The Statesman
- The Statesman, April 14, 2014
- Type: Student newspaper
- Format: Online Print (1958–2020)
- Owner(s): Statesman Association Inc.
- Founded: 1957
- Headquarters: 100 Nicolls Road 307F Student Activities Center Stony Brook, NY, 11790
- Website: www.sbstatesman.com/

= The Statesman (Stony Brook) =

The Statesman is the official student newspaper of Stony Brook University. Founded in 1957 as The Sucolian, it is the longest-running student publication of the university and a print edition was published every Monday of the academic year until 2021.

The paper is owned by Statesman Association Inc. and is staffed by undergraduate students, who work as editorial board members, writers, multimedia staff, social media team members or web designers, among other roles. The Statesman has won awards from the Society of Professional Journalists, Newsday, and the Society for News Design, and its editors and writers have gone on to future careers in journalism.

The Statesman's office is located on the third floor of the Stony Brook Student Activities Center on the main campus.

== History ==
The Statesman was founded in the fall of 1957 as The Sucolian, its name originating from the abbreviation of the State University Campus on Long Island (SUCoLI), the former name of Stony Brook University when it was located in Oyster Bay, New York. The paper's name was changed to The Statesman in 1959, and the final issue of The Sucolian was dated April 9, 1959. The first issue of The Statesman was dated May 15, 1959.

In 1976, the Statesman Association Inc. was formed and given tax exempt status by the IRS.

In the 1970s, The Statesman published a 36-page issue three times a week.

The paper currently runs on funding from both advertisements and the Undergraduate Student Government at Stony Brook University. In 2010, The Statesman's funding was slashed by USG from $27,000 to $2,500, leading the paper to switch from a biweekly format to a weekly format. The paper was forced to cut costs in the year prior to the funding cut, including reducing the circulation of each issue by 1,000 copies, eliminating the paid staff advertiser position, and ceasing to cover travel expenses for its writers. USG alleged that operation of The Statesman had run a $24,000 deficit in the past year, and in response, The Statesman filed a protest.

In 2019, a story published in The Atlantic alleged that Stony Brook University administration members during Samuel L. Stanley's tenure as president had stifled journalists from The Statesman's attempts to report on matters that reflected poorly on the school. Restrictions on access by student journalists have continued since then.

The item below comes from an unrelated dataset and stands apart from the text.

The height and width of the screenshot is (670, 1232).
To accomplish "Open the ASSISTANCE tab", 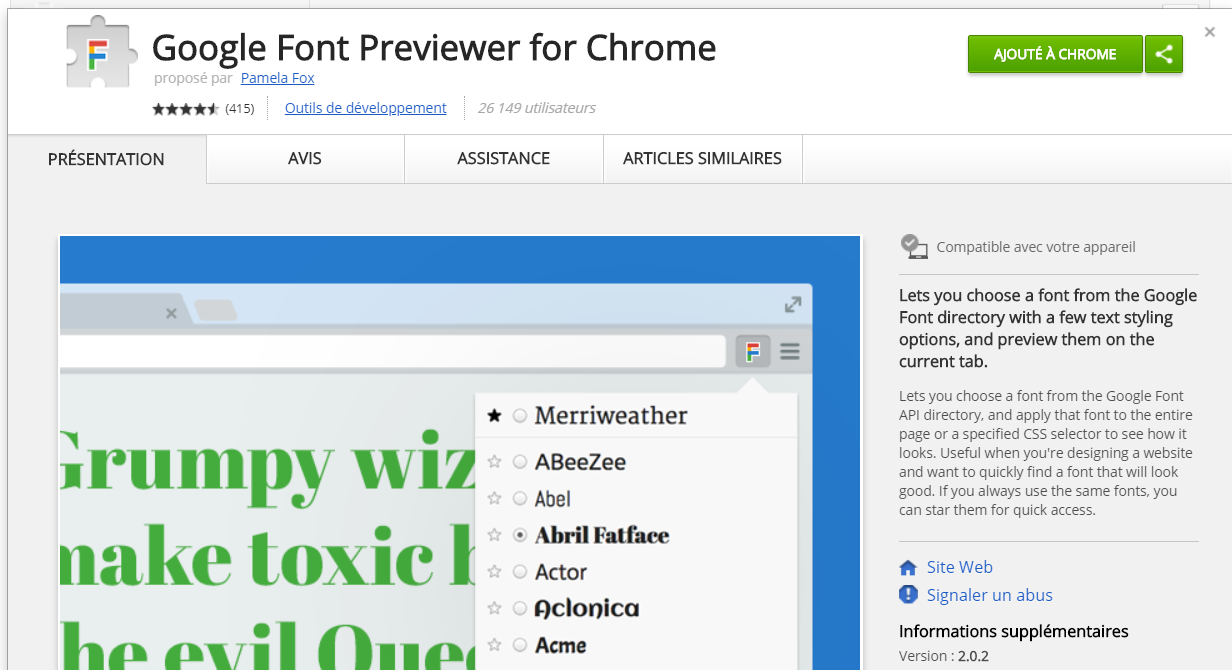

In March 2020, as a result of the COVID-19 pandemic, The Statesman stopped printing for the first time since its first physical issue in 1958. On August 22, 2021, The Statesman announced that it would be ceasing its print edition effective indefinitely due to financial constraints brought upon by the pandemic and the need to adapt to a changing journalism landscape. Beginning fall 2022, print issues returned with monthly special issues of The Statesman.